When Loewenstein asked Mair about Shemesian, he was told he isn't “registered as a shareholder”. However, Mair would not guarantee that Shemesian has no involvement with GMEL.

“Years ago I found troubling transparency questions around the Australian firm GMEL [now GML] and it should be treated with caution,” Loewenstein told GL.

“This issue has received barely any coverage in Australia and it begs the question; what's a relatively unknown Western Australian company trying to do in Greenland and what are its real motives?

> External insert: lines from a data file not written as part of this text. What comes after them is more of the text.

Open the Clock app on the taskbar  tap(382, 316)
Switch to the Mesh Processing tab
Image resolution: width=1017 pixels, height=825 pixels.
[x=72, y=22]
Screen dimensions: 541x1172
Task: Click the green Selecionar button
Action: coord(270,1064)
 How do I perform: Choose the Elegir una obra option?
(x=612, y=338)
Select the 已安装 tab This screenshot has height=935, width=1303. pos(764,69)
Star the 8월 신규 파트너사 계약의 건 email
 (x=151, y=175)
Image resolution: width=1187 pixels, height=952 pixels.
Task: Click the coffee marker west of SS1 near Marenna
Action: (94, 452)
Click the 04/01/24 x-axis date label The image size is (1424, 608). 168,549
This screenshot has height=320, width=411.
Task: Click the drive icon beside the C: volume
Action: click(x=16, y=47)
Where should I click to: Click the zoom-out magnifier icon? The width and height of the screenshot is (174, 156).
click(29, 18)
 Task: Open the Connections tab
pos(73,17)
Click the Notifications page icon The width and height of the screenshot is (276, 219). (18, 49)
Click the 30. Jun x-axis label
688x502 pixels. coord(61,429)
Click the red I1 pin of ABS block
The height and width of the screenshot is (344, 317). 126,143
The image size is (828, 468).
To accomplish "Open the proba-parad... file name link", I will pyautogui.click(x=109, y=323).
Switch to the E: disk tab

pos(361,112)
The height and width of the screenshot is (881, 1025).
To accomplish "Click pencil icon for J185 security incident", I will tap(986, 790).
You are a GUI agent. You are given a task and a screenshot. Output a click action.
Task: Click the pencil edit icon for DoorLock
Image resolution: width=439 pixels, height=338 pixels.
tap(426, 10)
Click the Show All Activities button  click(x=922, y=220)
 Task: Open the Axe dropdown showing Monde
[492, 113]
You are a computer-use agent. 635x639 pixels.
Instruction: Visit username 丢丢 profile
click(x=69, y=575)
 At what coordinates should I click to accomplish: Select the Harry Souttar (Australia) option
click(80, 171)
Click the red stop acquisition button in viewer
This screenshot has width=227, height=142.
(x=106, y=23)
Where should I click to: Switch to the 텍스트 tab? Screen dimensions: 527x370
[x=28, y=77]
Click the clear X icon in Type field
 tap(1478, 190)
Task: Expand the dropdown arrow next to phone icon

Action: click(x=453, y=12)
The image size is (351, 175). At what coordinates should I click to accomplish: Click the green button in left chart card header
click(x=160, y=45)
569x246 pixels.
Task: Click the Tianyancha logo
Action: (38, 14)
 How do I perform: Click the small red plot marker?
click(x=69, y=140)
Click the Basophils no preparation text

Uranium mining in pristine territory should be rejected outright."

GML should stop pushing a mining project that clearly doesn't have a social license to operate, he added.

Dr Lian Sinclair, who observed GML’s last AGM on behalf of mining monitoring group, the Minerals Policy Institute, told GL: “GML refused to rule out litigation over any potential ban on uranium and said they are committed to 'quiet-diplomacy'. It is most concerning … that an Australian company would potentially engage in litigation or back-room deals away from public scrutiny to overturn the democratic mandate of a small country.”

Over-reach?

GML may have seriously politically over-reached this time.

Greg Barnes, a Perth-based geologist who owns another mining company operating near Kvanesfjeld — and who supposedly inspired former United States president Donald Trump’s announcement two year ago that he might “buy Greenland” — interrupted Mair at GML’s AGM:

“Mate, you stink in Greenland. Your advertising campaign in the election probably did more to get IA elected than anybody else.”

He added that the company's political intervention had "killed the project".

It seems that Barnes could be right.

Paviasen, who chairs the Inatsisartut's Committee for Trade, Commerce, Mineral and Oil Resources, was adamant that the IA-led government and the Greenland parliament would hold firm on the uranium mining ban and on the Kvanefjeld mine.

“There will be no exceptions made,” she told GL.

“Currently GML holds an exploration license, but a ban will make it impossible to obtain an exploitation license containing uranium mining, unless the resource is below the threshold of 100 parts per million, which is unlikely.

“Also, keep in mind that GML already has a special term in their exploration license stating that the Greenlandic government can reject an application for uranium mining due to political reasons. This has been in effect since 2011 and stayed on through several coalition governments of different politics.”